Task A
Decide whether each statement agrees with the passage on measuring cortisol in saliva: (i) the samples were stored at −80°C at Harvard University; (ii) interviews lasted an average of 146 minutes; (iii) the inter-assay coefficient of variation was 5.4%. For each, answer yes or no and quote the deciding words from the passage.
Task B
Carry on the passage on measuring cortisol in saliva, starting after its last sentence.

Text shown
------------------------------------------------------------

2.3. Individual Measures

2.3.1. Outcome measures

Cortisol levels in ng/mL were measured using saliva samples. Saliva samples were collected in a salivette by passive drool after the participant chewed on a piece of sugarless gum immediately before and after the interview, while the interviewer was present. The interviewer’s laptop automatically recorded the time and date of each sample collection, and interviews lasted an average of 146 minutes (standard deviation: 32 minutes, range: 28–237 minutes, interquartile range: 124–169 minutes). Salivettes were treated with sodium azide at Harvard University, centrifuged, and pre-labeled with subject identification numbers and study information prior to sample collection. After collection, samples were mailed to NIH where they were stored at −80°C until testing. Quantification of cortisol levels was done by a radioimmunoassay (Siemens Diagnostic). The sensitivity of the assay was 0.0165 ng/mL. Intra- and inter-assay coefficients of variation were 5.4% and 26.0%, respectively. Similar coefficients of variation for this method have been reported previously (Wirth et al., 2006).

------------------------------------------------------------

Given material
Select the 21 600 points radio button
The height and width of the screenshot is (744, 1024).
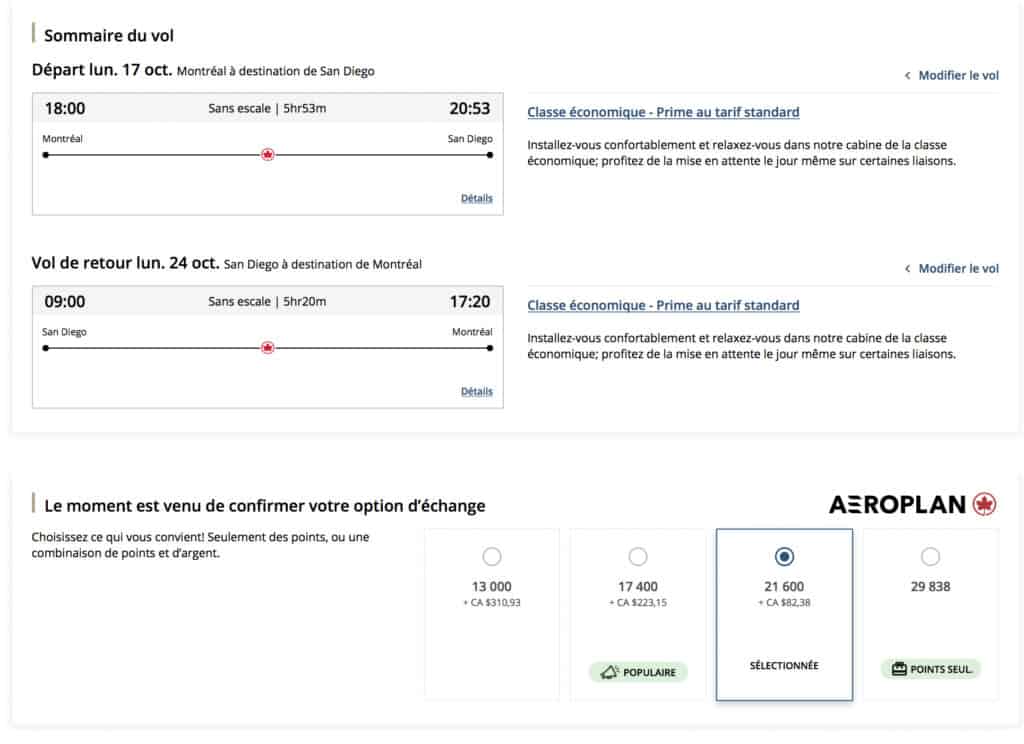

------------------------------------------------------------

Written answer A
(i) No: "samples were mailed to NIH where they were stored at −80°C until testing"
(ii) Yes: "interviews lasted an average of 146 minutes"
(iii) No: "Intra- and inter-assay coefficients of variation were 5.4% and 26.0%, respectively"

Written answer B
We examined three outcomes in the present study: (1) point-in-time pre-interview cortisol level, (2) point-in-time post-interview cortisol level, and (3) cortisol rate of change (slope) over the course of the interview, calculated as the difference in post versus pre-interview levels divided by the length of the interview in hours. These outcomes do not directly map onto specific HPA axis dimensions. For example, a Trier stress test (Kirschbaum et al., 1993) measures stress reactivity, but such a test was deemed inappropriate for children by the NCS-A investigators. Instead, pre- and post-interview samples measure cortisol in slightly different naturalistic settings. In the case of the pre-interview sample, the adolescent is interrupted from his/her normal routine for the interview (the adolescent may have been active—not sitting quietly), and the adolescent is anticipating the new experience of being interviewed by a stranger as part of a survey of mental health. In the case of the post-interview sample, the adolescent has been seated for an average of 2 ½ hours and has finished answering questions that were designed not to be stressful. We hypothesized that the extent to which neighborhood disadvantage is associated with cortisol may differ slightly in these two settings. In addition, we hypothesized that cortisol levels would decline over the course of the interview due to cortisol’s circadian rhythm, the seated nature of the interview, and the fact that the questions were designed not to be stressful, and that the rate of decline may also be associated with neighborhood disadvantage.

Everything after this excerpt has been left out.